Single by Martin Garrix featuring Bonn
- Released: 29 July 2018
- Genre: Progressive house Big room house
- Length: 3:50
- Label: STMPD; Epic Amsterdam; Sony Netherlands;
- Songwriters: Martijn Garritsen; Giorgio Tuinfort; Kristoffer Fogelmark; Albin Nedler;
- Producers: Matisse & Sadko; Martin Garrix; Giorgio Tuinfort;

Martin Garrix singles chronology
| "Ocean" (2018) | "High on Life" (2018) | "Burn Out" (2018) |

= High on Life (song) =

"High on Life" is a song by Dutch DJ and record producer Martin Garrix. A progressive house ballad featuring Swedish songwriter and vocalist Kristoffer "Bonn" Fogelmark, it was released via Garrix's STMPD RCRDS label, which is exclusively-licensed to a Sony Music sublabel, Epic Amsterdam. The song's production credits consist of frequent Garrix collaborators Matisse & Sadko, Albin Nedler and established producer Giorgio Tuinfort, who has produced multiple songs with Garrix.

==Background==
Garrix's label had announced via Twitter the song would be immediately available for release "the moment (Garrix) plays it at #Tomorrowland" during his headlining closing performance. It was premiered at the Tomorrowland 2018 music festival in Belgium as the closing song on 29 July 2018. It was also released at midnight on the same day.

"High on Life" is one of the two songs announced by Garrix for release since his last single "Ocean" with Khalid, the other being a collaboration with Justin Mylo that would be released in September.

The song has been played at the circuit after the 2021 Abu Dhabi Grand Prix where Garrix’s friend Max Verstappen secured his first Formula One World Championship title, the 2023 Austrian Grand Prix and the 2023 Las Vegas Grand Prix, the latter two races were also won by Verstappen.

== Production ==
The song has been musically compared to Garrix's previous singles such as "Dragon", "Lions in the Wild" and "Forever", as an "energetic and emotion-filled progressive house track". The song is noted as a "return to his roots" in reference to Garrix's regular crossover musical style of pop music to his typical big room house and progressive house.

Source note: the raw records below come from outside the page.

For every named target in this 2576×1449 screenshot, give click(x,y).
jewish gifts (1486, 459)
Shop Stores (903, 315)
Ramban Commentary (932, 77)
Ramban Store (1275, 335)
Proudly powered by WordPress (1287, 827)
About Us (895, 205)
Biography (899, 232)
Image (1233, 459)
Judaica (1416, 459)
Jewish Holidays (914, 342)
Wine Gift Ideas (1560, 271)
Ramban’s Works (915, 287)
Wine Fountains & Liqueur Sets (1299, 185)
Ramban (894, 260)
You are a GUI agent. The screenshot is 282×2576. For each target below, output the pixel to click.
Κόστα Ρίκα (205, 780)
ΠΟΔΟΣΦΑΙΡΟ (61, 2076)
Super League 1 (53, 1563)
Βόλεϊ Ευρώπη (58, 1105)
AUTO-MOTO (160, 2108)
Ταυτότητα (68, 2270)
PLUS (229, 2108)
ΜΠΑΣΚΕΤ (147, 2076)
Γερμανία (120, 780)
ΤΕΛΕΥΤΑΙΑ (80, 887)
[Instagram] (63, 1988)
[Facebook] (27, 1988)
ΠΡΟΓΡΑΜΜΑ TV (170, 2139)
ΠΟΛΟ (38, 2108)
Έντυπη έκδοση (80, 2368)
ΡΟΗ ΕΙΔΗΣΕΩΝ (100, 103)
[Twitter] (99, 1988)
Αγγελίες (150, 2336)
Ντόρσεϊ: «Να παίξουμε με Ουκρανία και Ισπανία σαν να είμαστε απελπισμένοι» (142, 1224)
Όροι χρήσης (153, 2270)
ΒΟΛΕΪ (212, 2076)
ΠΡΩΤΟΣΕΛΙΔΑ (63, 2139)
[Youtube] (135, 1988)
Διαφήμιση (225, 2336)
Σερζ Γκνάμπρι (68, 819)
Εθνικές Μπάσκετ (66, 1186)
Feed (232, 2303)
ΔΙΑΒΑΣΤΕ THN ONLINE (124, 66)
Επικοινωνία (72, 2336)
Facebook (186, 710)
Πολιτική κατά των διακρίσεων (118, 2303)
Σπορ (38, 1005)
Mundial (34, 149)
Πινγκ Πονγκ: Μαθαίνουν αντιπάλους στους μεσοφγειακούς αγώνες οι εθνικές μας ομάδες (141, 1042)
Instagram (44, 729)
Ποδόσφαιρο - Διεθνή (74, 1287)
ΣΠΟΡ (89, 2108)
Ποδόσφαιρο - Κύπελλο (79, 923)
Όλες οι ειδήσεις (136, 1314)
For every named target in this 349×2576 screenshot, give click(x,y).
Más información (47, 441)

Described as an uplifting summer song that is a "synth-heavy festival house tune", the song's production has been compared to the style of late Swedish DJ Avicii, who had worked with Garrix for the song "Waiting for Love".

== Music video ==
The music video for the song has also been released, featuring clips from Garrix's Tomorrowland performance which shows "the most standard and spectacular face of Tomorrowland". It was released to YouTube and streaming platforms five minutes after the performance at Tomorrowland ended.

== Personnel ==
Credits adapted from Tidal.

- Martijn Garritsen – production, composing, songwriting, performer
- Matisse & Sadko – production
- Kristoffer Fogelmark – composing, songwriting, vocals
- Albin Nedler – composing, songwriting, backing vocals
- Giorgio Tuinfort – composing, songwriting

==Charts==

===Weekly charts===

| Chart (2018) | Peak position |
|---|---|
| Australia (ARIA) | 59 |
| Austria (Ö3 Austria Top 40) | 52 |
| Belgium (Ultratip Bubbling Under Flanders) | 1 |
| Belgium Dance (Ultratop Flanders) | 19 |
| Belgium (Ultratip Bubbling Under Wallonia) | 1 |
| Belgium Dance (Ultratop Wallonia) | 16 |
| Canada Hot 100 (Billboard) | 82 |
| Croatia (HRT) | 89 |
| Czech Republic Airplay (ČNS IFPI) | 56 |
| Czech Republic Singles Digital (ČNS IFPI) | 37 |
| France (SNEP) | 131 |
| Germany (GfK) | 66 |
| Greece International (IFPI) | 76 |
| Hungary (Single Top 40) | 31 |
| Hungary (Stream Top 40) | 38 |
| Ireland (IRMA) | 65 |
| Lithuania (AGATA) | 54 |
| Netherlands (Dutch Top 40) | 12 |
| Netherlands (Single Top 100) | 19 |
| Netherlands (Dutch Dance Top 30) | 6 |
| New Zealand Hot Singles (RMNZ) | 11 |
| Portugal (AFP) | 94 |
| Romania (Airplay 100) | 74 |
| Slovakia Singles Digital (ČNS IFPI) | 35 |
| Sweden (Sverigetopplistan) | 29 |
| Switzerland (Schweizer Hitparade) | 45 |
| UK Dance (OCC) | 25 |
| US Hot Dance/Electronic Songs (Billboard) | 16 |

===Year-end charts===

| Chart (2018) | Position |
|---|---|
| Netherlands (Dutch Top 40) | 59 |
| Netherlands (Single Top 100) | 62 |
| US Hot Dance/Electronic Songs (Billboard) | 54 |
| Chart (2019) | Position |
| Netherlands (Dutch Top 40) | 90 |

==Certifications==

| Region | Certification | Certified units/sales |
| Brazil (Pro-Música Brasil) | 2× Platinum | 80,000^{‡} |
| Canada (Music Canada) | Gold | 40,000^{‡} |
| Denmark (IFPI Danmark) | Gold | 45,000^{‡} |
| France (SNEP) | Gold | 100,000^{‡} |
| Italy (FIMI) | Gold | 25,000^{‡} |
| Mexico (AMPROFON) | Platinum | 60,000^{‡} |
| New Zealand (RMNZ) | Gold | 15,000^{‡} |
| Poland (ZPAV) | Platinum | 20,000^{‡} |
| Portugal (AFP) | Gold | 5,000^{‡} |
| Spain (Promusicae) | Platinum | 60,000^{‡} |
| United Kingdom (BPI) | Silver | 200,000^{‡} |
^{‡} Sales+streaming figures based on certification alone.